The anxiety builds:
Your heart races.
Your stomach clenches.
Your muscles contract.
Your nervous system is out of control. Soon you will be in full-on fight-or-flight mode, and there is nothing you can do about it.
Or is there?
What if you could learn the same technique Navy Seals use to calm the autonomic nervous system? And what if that technique were so simple you could do it anywhere, anytime, without other people even noticing?
Say hello to box breathing.
How Science Promises Box Breathing Can Help You
Box breathing, also called four square breathing, is a science-based variation of deep breathing popularized by Mark Divine, former Navy Seal. Here’s the short version of why it works:
Your autonomic nervous system is divided into two parts: the sympathetic and the parasympathetic. The sympathetic nervous system turns on your fight or flight response. The parasympathetic nervous system turns it off again.
Problem is, the parasympathetic sometimes takes its own sweet time to make that happen. Your goal is to be able to flip the off switch whenever you want, instead of waiting for your body to get around to it. That’s where box breathing comes in.
Inhaling stimulates the sympathetic nervous system. Exhaling stimulates the parasympathetic. Box breathing has you spend more time exhaling/holding your breath, making the calming effects of the parasympathetic system more dominant.
The parasympathetic nervous system is also triggered by higher concentrations of carbon dioxide in your blood. Extra carbon dioxide makes your vagus nerve more effective at calming your body. It triggers a relaxation response. The part of box breathing where you hold your breath trips that switch by building up extra carbon dioxide.
All you have to do is learn the pattern. And its so simple that you can do it in the course of your regular day, and no one else will even realize what you’re up to.
Learn the Ridiculously Simple Breathing Pattern that Creates Calm and Relaxation
Box breathing has four parts: like the four side of a box. You can visualize making your way around the side of a square as you complete the pattern.
Part One: Begin with your lungs empty. Breathe in slowly to a mental count of four, until your lungs are full (You can experiment to find the most comfortable speed of the count for you).
Part Two: Hold your breath to another slow count of four, at the same rate as the first count.
Part Three: Exhale slowly to the count of four.
Part Four: Continue exhaling to another count of four, or if your lungs are already empty, hold your breath.

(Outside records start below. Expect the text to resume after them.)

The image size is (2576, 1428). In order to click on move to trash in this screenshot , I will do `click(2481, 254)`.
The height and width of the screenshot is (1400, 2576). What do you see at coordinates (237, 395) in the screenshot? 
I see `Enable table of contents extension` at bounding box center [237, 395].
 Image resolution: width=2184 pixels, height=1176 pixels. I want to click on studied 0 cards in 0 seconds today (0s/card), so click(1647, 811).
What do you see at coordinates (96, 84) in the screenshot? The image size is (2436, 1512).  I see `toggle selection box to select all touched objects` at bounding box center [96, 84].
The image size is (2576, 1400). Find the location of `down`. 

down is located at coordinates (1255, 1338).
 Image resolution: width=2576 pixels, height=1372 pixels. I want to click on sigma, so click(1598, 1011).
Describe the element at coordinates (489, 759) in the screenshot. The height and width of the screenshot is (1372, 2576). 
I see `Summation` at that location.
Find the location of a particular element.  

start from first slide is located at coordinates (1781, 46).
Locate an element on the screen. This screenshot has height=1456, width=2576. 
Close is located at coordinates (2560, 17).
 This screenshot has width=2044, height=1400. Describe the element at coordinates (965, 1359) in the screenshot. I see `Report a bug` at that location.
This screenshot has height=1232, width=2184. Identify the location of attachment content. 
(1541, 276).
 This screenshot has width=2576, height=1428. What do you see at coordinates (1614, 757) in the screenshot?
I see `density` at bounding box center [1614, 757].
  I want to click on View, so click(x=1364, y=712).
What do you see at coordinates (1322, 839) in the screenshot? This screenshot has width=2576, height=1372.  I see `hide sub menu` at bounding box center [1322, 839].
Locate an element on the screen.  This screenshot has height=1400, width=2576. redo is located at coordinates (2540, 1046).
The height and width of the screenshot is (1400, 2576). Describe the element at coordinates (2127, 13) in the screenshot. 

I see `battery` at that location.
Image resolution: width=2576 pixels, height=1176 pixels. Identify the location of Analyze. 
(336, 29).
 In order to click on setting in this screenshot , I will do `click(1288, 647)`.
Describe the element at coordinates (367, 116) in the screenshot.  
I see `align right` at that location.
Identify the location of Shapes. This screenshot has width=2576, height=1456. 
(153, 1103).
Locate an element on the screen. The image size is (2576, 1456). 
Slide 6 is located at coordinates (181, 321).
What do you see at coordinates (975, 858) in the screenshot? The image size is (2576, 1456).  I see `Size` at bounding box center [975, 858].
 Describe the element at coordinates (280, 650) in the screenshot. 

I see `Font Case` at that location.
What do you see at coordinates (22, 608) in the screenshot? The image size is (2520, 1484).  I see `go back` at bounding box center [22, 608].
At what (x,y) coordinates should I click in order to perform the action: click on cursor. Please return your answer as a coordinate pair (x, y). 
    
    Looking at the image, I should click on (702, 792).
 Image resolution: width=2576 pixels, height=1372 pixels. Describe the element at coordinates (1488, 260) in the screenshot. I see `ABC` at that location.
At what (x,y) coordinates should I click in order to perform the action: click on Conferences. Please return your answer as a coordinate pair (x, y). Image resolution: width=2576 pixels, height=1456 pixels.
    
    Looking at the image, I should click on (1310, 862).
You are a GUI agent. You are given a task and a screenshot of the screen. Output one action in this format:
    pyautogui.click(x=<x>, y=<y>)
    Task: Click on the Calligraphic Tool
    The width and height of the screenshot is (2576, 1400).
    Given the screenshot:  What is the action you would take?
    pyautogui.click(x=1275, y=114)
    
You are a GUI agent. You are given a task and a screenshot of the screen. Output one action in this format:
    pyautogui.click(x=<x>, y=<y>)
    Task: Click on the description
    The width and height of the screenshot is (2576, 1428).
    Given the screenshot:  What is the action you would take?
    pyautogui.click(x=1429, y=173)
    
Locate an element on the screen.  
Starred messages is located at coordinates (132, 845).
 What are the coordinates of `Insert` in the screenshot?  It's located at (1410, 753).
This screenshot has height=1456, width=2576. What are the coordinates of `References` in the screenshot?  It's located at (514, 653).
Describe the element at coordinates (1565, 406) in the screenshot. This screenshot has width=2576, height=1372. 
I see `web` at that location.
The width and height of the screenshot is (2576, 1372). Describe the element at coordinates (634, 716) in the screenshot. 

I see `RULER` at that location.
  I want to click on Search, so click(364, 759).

That’s it! Repeat that pattern until you feel the grounding effects kick in.
Easy Tips to Maximize Your Box Breathing Success
Breathe deeply, so that your stomach and diaphragm expand. Your shoulders shouldn’t be the body part that moves when you breathe.
If you find that you get dizzy, take a break for a few minutes and then resume box breathing. The dizziness usually goes away with practice.
Try box breathing a few minutes every day to keep yourself in practice. Practicing before bed can help you relax and get ready for sleep. Practicing first thing the in morning can help you center and prepare for the day.
When you are headed into a high stress situation, box breathe for 5 minutes first. It can help you feel grounded and prepared for what’s ahead.
How Box Breathing Will Help You in the Long Term
Box breathing is commonly used by law enforcement, military, and medical personnel for quick help in high stress situations. It can help you immediately too. But like other deep breathing techniques, it also has longer term benefits.
Studies say deep breathing exercises can help you feel happier, focus better, and reduces your levels of stress hormones. It can improve mindfulness, which helps with everything from concentration to mood.
Research says deep breathing and the relaxation response it triggers reduce inflammation and improve the way your body manages energy and insulin. It also impacts epigenetics—or which of the dormant genes that could potentially impact your health are actually activated.
So using breathing exercises as part of your daily routine not only helps you manage stress in the moment, it can help you stay healthier overall. And that will reduce your stress well into the future. Cool, right?
A Glimpse of Your Future
The trigger comes.
Maybe it’s a setback at work. Maybe it’s a confrontation with a friend or significant other. Maybe it’s just the hundredth little hassle that day.
You feel your stress levels rising. But instead of letting fight or flight take over, you breathe.
Four counts in. Hold. Four counts out. Hold. As you follow the pattern, you feel your muscles relax. Your stomach unclenches. You come back into your body.
You have learned to work with your own nervous system to reduce stress.